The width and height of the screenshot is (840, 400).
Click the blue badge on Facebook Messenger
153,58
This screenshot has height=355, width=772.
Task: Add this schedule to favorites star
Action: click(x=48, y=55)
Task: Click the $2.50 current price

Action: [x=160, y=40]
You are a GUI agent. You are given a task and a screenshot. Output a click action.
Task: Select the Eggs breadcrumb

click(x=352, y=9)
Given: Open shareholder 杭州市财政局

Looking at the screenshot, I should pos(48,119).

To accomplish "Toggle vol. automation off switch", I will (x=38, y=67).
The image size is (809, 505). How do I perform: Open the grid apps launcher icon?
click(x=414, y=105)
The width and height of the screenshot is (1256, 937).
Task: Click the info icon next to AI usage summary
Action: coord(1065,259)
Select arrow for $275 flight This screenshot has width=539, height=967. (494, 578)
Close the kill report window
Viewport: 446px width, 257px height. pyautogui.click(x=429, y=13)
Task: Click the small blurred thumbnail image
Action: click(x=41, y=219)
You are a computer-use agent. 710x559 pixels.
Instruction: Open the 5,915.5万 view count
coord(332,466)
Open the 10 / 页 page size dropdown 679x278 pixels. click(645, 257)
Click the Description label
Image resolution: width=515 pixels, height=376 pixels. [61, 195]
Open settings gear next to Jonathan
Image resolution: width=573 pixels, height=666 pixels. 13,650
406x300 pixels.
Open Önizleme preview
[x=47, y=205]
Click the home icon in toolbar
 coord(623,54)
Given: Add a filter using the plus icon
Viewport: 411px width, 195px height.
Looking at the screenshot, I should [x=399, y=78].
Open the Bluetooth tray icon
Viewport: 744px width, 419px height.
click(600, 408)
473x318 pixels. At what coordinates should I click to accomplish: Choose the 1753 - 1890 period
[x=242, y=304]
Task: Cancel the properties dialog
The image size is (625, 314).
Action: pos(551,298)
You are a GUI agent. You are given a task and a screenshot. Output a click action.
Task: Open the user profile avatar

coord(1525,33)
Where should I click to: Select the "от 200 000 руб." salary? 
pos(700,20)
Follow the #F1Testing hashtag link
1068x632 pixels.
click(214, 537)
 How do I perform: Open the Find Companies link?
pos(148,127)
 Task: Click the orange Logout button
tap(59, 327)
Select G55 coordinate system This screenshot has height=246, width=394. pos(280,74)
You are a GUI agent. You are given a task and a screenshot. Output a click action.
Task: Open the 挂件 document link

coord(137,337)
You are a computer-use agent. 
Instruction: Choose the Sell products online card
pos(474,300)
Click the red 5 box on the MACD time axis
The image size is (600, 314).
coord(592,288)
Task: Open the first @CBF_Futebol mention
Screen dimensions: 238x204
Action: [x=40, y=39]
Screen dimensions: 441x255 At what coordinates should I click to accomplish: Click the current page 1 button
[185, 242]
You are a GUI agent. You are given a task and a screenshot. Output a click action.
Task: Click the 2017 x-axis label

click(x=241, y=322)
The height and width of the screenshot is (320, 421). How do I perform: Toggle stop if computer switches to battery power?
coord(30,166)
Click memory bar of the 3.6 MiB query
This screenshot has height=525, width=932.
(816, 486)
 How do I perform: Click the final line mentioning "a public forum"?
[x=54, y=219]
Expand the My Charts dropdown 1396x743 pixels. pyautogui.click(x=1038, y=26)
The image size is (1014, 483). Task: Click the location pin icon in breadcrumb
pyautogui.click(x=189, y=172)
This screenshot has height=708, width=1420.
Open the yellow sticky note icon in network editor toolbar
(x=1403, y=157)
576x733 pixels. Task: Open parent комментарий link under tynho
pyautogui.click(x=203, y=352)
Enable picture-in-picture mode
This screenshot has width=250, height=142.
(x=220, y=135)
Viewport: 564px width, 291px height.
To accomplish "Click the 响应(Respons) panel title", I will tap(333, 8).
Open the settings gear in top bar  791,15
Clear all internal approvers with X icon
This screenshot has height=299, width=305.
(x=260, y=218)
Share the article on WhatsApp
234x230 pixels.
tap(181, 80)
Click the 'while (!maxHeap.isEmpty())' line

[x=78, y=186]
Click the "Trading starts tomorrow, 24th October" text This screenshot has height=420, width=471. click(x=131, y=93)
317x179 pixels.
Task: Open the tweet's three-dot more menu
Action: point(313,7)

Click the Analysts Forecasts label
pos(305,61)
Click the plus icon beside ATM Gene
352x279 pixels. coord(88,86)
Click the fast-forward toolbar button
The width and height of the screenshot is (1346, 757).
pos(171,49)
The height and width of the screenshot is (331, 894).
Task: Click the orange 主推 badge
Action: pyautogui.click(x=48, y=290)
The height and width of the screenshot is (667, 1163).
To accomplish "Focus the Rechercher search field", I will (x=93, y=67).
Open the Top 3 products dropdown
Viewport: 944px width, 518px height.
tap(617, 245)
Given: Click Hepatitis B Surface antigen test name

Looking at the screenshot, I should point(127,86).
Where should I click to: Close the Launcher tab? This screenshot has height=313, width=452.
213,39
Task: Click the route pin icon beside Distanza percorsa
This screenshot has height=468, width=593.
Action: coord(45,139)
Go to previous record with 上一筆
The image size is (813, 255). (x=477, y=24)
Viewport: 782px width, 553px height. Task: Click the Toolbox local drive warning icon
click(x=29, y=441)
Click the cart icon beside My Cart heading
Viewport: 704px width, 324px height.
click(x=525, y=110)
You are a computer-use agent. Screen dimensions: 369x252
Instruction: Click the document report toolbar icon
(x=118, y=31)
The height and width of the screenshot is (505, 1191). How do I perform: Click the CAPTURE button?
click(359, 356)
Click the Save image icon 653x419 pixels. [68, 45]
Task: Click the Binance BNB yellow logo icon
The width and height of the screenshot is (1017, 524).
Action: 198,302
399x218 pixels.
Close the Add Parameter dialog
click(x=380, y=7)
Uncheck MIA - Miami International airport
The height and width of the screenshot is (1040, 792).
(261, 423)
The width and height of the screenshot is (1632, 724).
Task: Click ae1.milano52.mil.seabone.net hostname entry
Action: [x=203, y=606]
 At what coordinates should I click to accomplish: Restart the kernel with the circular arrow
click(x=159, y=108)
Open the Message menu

═══

Task description: Write the data out again. Match it word for word.

Task output:
The width and height of the screenshot is (840, 400).
Click the blue badge on Facebook Messenger
153,58
This screenshot has height=355, width=772.
Task: Add this schedule to favorites star
Action: click(x=48, y=55)
Task: Click the $2.50 current price

Action: [x=160, y=40]
You are a GUI agent. You are given a task and a screenshot. Output a click action.
Task: Select the Eggs breadcrumb

click(x=352, y=9)
Given: Open shareholder 杭州市财政局

Looking at the screenshot, I should pos(48,119).

To accomplish "Toggle vol. automation off switch", I will (x=38, y=67).
The image size is (809, 505). How do I perform: Open the grid apps launcher icon?
click(x=414, y=105)
The width and height of the screenshot is (1256, 937).
Task: Click the info icon next to AI usage summary
Action: coord(1065,259)
Select arrow for $275 flight This screenshot has width=539, height=967. (494, 578)
Close the kill report window
Viewport: 446px width, 257px height. pyautogui.click(x=429, y=13)
Task: Click the small blurred thumbnail image
Action: click(x=41, y=219)
You are a computer-use agent. 710x559 pixels.
Instruction: Open the 5,915.5万 view count
coord(332,466)
Open the 10 / 页 page size dropdown 679x278 pixels. click(645, 257)
Click the Description label
Image resolution: width=515 pixels, height=376 pixels. [61, 195]
Open settings gear next to Jonathan
Image resolution: width=573 pixels, height=666 pixels. 13,650
406x300 pixels.
Open Önizleme preview
[x=47, y=205]
Click the home icon in toolbar
 coord(623,54)
Given: Add a filter using the plus icon
Viewport: 411px width, 195px height.
Looking at the screenshot, I should [x=399, y=78].
Open the Bluetooth tray icon
Viewport: 744px width, 419px height.
click(600, 408)
473x318 pixels. At what coordinates should I click to accomplish: Choose the 1753 - 1890 period
[x=242, y=304]
Task: Cancel the properties dialog
The image size is (625, 314).
Action: pos(551,298)
You are a GUI agent. You are given a task and a screenshot. Output a click action.
Task: Open the user profile avatar

coord(1525,33)
Where should I click to: Select the "от 200 000 руб." salary? 
pos(700,20)
Follow the #F1Testing hashtag link
1068x632 pixels.
click(214, 537)
 How do I perform: Open the Find Companies link?
pos(148,127)
 Task: Click the orange Logout button
tap(59, 327)
Select G55 coordinate system This screenshot has height=246, width=394. pos(280,74)
You are a GUI agent. You are given a task and a screenshot. Output a click action.
Task: Open the 挂件 document link

coord(137,337)
You are a computer-use agent. 
Instruction: Choose the Sell products online card
pos(474,300)
Click the red 5 box on the MACD time axis
The image size is (600, 314).
coord(592,288)
Task: Open the first @CBF_Futebol mention
Screen dimensions: 238x204
Action: [x=40, y=39]
Screen dimensions: 441x255 At what coordinates should I click to accomplish: Click the current page 1 button
[185, 242]
You are a GUI agent. You are given a task and a screenshot. Output a click action.
Task: Click the 2017 x-axis label

click(x=241, y=322)
The height and width of the screenshot is (320, 421). How do I perform: Toggle stop if computer switches to battery power?
coord(30,166)
Click memory bar of the 3.6 MiB query
This screenshot has height=525, width=932.
(816, 486)
 How do I perform: Click the final line mentioning "a public forum"?
[x=54, y=219]
Expand the My Charts dropdown 1396x743 pixels. pyautogui.click(x=1038, y=26)
The image size is (1014, 483). Task: Click the location pin icon in breadcrumb
pyautogui.click(x=189, y=172)
This screenshot has height=708, width=1420.
Open the yellow sticky note icon in network editor toolbar
(x=1403, y=157)
576x733 pixels. Task: Open parent комментарий link under tynho
pyautogui.click(x=203, y=352)
Enable picture-in-picture mode
This screenshot has width=250, height=142.
(x=220, y=135)
Viewport: 564px width, 291px height.
To accomplish "Click the 响应(Respons) panel title", I will tap(333, 8).
Open the settings gear in top bar  791,15
Clear all internal approvers with X icon
This screenshot has height=299, width=305.
(x=260, y=218)
Share the article on WhatsApp
234x230 pixels.
tap(181, 80)
Click the 'while (!maxHeap.isEmpty())' line

[x=78, y=186]
Click the "Trading starts tomorrow, 24th October" text This screenshot has height=420, width=471. click(x=131, y=93)
317x179 pixels.
Task: Open the tweet's three-dot more menu
Action: point(313,7)

Click the Analysts Forecasts label
pos(305,61)
Click the plus icon beside ATM Gene
352x279 pixels. coord(88,86)
Click the fast-forward toolbar button
The width and height of the screenshot is (1346, 757).
pos(171,49)
The height and width of the screenshot is (331, 894).
Task: Click the orange 主推 badge
Action: pyautogui.click(x=48, y=290)
The height and width of the screenshot is (667, 1163).
To accomplish "Focus the Rechercher search field", I will (x=93, y=67).
Open the Top 3 products dropdown
Viewport: 944px width, 518px height.
tap(617, 245)
Given: Click Hepatitis B Surface antigen test name

Looking at the screenshot, I should point(127,86).
Where should I click to: Close the Launcher tab? This screenshot has height=313, width=452.
213,39
Task: Click the route pin icon beside Distanza percorsa
This screenshot has height=468, width=593.
Action: coord(45,139)
Go to previous record with 上一筆
The image size is (813, 255). (x=477, y=24)
Viewport: 782px width, 553px height. Task: Click the Toolbox local drive warning icon
click(x=29, y=441)
Click the cart icon beside My Cart heading
Viewport: 704px width, 324px height.
click(x=525, y=110)
You are a computer-use agent. Screen dimensions: 369x252
Instruction: Click the document report toolbar icon
(x=118, y=31)
The height and width of the screenshot is (505, 1191). How do I perform: Click the CAPTURE button?
click(359, 356)
Click the Save image icon 653x419 pixels. [68, 45]
Task: Click the Binance BNB yellow logo icon
The width and height of the screenshot is (1017, 524).
Action: 198,302
399x218 pixels.
Close the Add Parameter dialog
click(x=380, y=7)
Uncheck MIA - Miami International airport
The height and width of the screenshot is (1040, 792).
(261, 423)
The width and height of the screenshot is (1632, 724).
Task: Click ae1.milano52.mil.seabone.net hostname entry
Action: [x=203, y=606]
 At what coordinates should I click to accomplish: Restart the kernel with the circular arrow
click(x=159, y=108)
Open the Message menu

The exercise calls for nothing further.